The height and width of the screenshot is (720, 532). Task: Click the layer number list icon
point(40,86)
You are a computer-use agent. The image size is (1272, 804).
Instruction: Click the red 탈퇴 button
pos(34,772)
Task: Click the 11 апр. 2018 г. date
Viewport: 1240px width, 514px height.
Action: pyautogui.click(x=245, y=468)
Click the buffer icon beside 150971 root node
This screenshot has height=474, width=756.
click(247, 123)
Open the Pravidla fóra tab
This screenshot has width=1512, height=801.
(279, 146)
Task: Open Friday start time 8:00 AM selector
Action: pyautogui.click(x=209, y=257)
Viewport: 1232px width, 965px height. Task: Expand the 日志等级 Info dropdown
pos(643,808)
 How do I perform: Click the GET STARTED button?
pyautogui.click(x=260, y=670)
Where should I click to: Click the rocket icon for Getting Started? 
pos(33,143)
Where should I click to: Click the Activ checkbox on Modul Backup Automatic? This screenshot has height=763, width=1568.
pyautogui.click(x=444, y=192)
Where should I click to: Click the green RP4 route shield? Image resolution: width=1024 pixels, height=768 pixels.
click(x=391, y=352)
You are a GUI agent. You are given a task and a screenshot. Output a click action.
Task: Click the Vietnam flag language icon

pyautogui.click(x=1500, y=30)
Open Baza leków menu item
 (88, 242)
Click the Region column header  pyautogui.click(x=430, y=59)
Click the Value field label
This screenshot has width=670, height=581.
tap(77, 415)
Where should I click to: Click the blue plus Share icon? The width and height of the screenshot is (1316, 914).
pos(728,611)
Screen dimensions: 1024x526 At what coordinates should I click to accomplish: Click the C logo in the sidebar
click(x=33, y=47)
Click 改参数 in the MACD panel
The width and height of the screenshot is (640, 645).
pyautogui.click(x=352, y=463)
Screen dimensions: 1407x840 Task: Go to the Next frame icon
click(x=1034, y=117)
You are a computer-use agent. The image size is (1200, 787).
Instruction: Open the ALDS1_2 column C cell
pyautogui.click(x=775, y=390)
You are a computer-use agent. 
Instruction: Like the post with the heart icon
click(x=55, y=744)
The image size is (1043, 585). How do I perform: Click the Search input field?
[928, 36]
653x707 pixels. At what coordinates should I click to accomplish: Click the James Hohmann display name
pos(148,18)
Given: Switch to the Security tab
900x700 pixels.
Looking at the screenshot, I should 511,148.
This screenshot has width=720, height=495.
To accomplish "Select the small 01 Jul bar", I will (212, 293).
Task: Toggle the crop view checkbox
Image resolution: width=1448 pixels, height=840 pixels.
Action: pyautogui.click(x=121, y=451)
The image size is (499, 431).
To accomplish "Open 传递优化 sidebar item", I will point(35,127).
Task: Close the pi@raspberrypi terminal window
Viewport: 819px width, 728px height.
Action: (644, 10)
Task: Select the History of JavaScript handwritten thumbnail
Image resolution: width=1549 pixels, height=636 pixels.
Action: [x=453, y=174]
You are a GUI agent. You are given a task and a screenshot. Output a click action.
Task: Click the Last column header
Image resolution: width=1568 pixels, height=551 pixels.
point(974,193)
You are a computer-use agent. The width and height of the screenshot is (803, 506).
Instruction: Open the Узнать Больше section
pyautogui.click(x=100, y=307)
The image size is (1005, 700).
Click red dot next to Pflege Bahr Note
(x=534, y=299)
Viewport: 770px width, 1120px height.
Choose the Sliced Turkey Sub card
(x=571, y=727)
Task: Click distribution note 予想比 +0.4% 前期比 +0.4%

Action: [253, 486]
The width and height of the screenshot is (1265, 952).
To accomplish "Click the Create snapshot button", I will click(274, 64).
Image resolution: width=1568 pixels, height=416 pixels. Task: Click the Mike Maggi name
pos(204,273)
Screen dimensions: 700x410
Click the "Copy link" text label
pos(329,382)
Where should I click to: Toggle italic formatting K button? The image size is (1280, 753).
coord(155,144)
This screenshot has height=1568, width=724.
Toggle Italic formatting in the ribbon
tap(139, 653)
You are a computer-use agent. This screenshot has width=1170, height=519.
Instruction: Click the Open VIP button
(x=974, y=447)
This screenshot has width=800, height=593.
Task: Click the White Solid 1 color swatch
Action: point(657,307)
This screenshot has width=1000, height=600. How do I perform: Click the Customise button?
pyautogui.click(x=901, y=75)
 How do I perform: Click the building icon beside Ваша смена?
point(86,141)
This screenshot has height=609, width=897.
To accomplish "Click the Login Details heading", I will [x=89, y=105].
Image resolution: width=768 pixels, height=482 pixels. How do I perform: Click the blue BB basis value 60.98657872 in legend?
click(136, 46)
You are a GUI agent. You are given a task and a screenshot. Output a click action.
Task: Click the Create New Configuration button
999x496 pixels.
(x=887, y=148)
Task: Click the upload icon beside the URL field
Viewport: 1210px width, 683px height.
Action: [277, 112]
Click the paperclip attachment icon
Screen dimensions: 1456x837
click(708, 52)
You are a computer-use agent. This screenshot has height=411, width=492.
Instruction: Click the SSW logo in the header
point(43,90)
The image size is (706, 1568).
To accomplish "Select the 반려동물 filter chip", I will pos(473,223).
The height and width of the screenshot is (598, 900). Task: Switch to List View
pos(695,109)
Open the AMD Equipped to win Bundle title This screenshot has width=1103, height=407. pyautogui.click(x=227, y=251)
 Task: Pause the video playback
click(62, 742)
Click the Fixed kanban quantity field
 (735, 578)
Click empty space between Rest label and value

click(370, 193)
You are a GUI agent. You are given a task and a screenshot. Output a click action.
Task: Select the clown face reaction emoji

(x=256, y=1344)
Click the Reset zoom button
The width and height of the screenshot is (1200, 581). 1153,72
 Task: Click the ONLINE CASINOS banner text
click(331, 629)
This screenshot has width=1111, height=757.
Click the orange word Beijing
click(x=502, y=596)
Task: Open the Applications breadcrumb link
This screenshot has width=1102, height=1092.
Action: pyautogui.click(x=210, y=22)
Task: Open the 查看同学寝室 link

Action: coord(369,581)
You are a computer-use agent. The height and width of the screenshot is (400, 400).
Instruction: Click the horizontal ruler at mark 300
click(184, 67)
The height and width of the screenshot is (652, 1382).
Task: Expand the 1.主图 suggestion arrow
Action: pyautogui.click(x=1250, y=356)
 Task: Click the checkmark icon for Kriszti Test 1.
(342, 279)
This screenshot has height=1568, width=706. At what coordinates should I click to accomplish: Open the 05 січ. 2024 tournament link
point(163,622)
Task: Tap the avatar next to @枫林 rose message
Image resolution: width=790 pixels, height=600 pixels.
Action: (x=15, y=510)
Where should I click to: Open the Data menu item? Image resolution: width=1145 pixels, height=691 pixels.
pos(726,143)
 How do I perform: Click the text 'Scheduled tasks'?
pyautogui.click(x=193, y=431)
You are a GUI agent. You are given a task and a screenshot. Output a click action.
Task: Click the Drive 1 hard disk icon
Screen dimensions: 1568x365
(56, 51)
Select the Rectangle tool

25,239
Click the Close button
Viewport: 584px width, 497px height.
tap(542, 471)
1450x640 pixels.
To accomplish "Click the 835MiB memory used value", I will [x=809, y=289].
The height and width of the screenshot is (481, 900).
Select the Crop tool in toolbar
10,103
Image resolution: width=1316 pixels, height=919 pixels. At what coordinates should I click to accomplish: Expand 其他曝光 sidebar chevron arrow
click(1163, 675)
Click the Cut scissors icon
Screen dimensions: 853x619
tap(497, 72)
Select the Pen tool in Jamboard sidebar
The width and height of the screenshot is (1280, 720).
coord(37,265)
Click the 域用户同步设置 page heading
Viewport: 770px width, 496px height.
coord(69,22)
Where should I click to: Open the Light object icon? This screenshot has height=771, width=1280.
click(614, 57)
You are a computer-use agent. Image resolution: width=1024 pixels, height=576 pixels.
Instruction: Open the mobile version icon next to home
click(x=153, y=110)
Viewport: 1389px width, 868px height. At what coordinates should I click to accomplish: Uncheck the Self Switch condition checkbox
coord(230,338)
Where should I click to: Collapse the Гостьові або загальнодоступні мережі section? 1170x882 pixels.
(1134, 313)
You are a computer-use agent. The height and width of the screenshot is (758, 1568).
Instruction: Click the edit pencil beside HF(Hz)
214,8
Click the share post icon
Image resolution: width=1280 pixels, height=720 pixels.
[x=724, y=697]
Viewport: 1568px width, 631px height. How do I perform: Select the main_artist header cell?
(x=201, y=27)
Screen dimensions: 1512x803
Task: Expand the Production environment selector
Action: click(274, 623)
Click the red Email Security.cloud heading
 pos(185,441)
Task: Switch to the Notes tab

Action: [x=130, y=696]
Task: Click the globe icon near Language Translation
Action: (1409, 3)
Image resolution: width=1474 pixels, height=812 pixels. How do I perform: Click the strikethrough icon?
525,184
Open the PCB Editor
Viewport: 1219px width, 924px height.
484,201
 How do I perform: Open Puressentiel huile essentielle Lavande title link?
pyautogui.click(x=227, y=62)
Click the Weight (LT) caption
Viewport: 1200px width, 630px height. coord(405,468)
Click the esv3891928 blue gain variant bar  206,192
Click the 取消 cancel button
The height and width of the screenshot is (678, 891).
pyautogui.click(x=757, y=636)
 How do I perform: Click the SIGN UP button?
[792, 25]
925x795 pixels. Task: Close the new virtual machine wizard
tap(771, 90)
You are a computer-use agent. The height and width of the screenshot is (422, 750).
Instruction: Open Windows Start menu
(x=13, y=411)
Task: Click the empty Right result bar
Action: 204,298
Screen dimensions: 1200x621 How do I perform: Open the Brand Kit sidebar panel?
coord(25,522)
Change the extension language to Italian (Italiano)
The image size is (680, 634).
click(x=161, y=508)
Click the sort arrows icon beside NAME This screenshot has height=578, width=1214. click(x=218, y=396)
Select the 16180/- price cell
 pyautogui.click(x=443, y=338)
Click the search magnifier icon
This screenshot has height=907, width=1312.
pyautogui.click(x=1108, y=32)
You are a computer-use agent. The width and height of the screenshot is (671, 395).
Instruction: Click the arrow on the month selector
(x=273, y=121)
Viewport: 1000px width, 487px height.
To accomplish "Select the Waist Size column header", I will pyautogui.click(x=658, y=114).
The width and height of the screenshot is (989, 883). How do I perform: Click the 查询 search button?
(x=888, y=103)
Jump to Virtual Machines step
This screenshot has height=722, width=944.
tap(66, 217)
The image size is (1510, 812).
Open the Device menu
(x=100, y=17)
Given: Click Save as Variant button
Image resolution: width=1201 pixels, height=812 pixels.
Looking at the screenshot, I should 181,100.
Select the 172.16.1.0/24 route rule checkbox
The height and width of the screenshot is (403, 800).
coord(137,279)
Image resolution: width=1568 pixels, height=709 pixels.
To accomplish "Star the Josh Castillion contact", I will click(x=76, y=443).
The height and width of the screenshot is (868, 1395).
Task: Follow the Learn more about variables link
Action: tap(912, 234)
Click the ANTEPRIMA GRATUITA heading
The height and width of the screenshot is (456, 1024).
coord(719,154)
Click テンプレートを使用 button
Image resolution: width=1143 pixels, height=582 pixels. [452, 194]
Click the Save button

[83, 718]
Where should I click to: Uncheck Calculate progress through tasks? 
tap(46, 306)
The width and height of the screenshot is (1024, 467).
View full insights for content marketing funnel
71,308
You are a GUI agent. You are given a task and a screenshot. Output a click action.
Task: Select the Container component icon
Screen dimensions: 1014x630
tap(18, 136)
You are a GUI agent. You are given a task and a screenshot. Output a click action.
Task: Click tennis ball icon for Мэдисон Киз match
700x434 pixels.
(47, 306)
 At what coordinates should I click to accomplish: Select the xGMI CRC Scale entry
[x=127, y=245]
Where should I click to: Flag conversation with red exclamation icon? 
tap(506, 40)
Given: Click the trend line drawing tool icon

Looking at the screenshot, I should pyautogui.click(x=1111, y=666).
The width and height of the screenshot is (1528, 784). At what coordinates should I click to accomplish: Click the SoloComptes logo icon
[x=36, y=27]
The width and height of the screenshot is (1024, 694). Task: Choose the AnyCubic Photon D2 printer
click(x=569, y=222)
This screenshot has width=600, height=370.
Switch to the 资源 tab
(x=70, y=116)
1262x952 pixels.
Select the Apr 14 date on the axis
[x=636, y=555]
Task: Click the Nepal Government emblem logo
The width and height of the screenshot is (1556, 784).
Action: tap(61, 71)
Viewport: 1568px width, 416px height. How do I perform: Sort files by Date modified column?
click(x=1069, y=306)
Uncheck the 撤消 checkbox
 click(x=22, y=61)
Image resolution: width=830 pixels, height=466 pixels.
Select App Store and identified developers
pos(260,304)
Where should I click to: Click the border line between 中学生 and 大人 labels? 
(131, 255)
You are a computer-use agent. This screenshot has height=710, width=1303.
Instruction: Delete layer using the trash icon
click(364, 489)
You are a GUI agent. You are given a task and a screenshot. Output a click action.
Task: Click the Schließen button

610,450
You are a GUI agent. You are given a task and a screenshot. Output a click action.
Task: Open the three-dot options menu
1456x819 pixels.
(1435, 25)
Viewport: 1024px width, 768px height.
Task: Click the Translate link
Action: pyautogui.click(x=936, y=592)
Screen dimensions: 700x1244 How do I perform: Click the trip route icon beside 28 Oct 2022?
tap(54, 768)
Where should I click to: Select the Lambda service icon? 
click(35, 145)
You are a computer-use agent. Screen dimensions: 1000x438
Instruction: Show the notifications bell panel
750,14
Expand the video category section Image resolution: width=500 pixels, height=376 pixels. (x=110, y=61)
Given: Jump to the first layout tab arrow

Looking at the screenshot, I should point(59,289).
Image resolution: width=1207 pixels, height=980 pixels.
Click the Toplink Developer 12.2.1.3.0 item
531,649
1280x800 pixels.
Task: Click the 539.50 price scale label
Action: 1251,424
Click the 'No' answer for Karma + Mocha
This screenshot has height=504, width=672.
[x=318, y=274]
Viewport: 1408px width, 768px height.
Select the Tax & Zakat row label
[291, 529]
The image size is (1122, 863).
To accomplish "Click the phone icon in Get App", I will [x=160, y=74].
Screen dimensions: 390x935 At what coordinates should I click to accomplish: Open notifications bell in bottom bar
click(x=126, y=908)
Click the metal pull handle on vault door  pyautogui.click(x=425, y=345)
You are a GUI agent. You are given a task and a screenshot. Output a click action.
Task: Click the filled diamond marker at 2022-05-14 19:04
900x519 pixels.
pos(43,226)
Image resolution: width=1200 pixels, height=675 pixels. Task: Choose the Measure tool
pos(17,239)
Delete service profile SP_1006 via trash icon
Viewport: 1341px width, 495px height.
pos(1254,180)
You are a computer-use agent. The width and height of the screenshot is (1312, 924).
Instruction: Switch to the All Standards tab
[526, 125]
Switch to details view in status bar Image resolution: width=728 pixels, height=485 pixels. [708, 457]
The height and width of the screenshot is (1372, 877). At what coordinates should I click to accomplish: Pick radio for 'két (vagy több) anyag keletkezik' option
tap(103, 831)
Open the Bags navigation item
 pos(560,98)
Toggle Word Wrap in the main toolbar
____________________
WORK TO BE COMPLETED:
Return the lines above, from the one containing "Viewport: 1408px width, 768px height." to the end, exactly as they stand.

SOLUTION TO THIS TASK:
Viewport: 1408px width, 768px height.
Select the Tax & Zakat row label
[291, 529]
The image size is (1122, 863).
To accomplish "Click the phone icon in Get App", I will [x=160, y=74].
Screen dimensions: 390x935 At what coordinates should I click to accomplish: Open notifications bell in bottom bar
click(x=126, y=908)
Click the metal pull handle on vault door  pyautogui.click(x=425, y=345)
You are a GUI agent. You are given a task and a screenshot. Output a click action.
Task: Click the filled diamond marker at 2022-05-14 19:04
900x519 pixels.
pos(43,226)
Image resolution: width=1200 pixels, height=675 pixels. Task: Choose the Measure tool
pos(17,239)
Delete service profile SP_1006 via trash icon
Viewport: 1341px width, 495px height.
pos(1254,180)
You are a computer-use agent. The width and height of the screenshot is (1312, 924).
Instruction: Switch to the All Standards tab
[526, 125]
Switch to details view in status bar Image resolution: width=728 pixels, height=485 pixels. [708, 457]
The height and width of the screenshot is (1372, 877). At what coordinates should I click to accomplish: Pick radio for 'két (vagy több) anyag keletkezik' option
tap(103, 831)
Open the Bags navigation item
 pos(560,98)
Toggle Word Wrap in the main toolbar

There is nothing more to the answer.